Available records
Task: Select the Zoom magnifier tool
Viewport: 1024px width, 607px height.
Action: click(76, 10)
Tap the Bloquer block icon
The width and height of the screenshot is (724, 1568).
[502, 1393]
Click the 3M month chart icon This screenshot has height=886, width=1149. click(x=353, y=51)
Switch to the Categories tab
...
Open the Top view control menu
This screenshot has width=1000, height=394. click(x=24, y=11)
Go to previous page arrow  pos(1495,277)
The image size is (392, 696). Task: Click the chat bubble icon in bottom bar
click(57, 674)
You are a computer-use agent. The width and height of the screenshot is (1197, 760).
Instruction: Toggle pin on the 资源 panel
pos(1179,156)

What to do
All lines above from the one containing "Click the 3M" to the one containing "Switch to the Categories tab" must be repeated exactly, both lines included, and no others.

Exercise output
Click the 3M month chart icon This screenshot has height=886, width=1149. click(x=353, y=51)
Switch to the Categories tab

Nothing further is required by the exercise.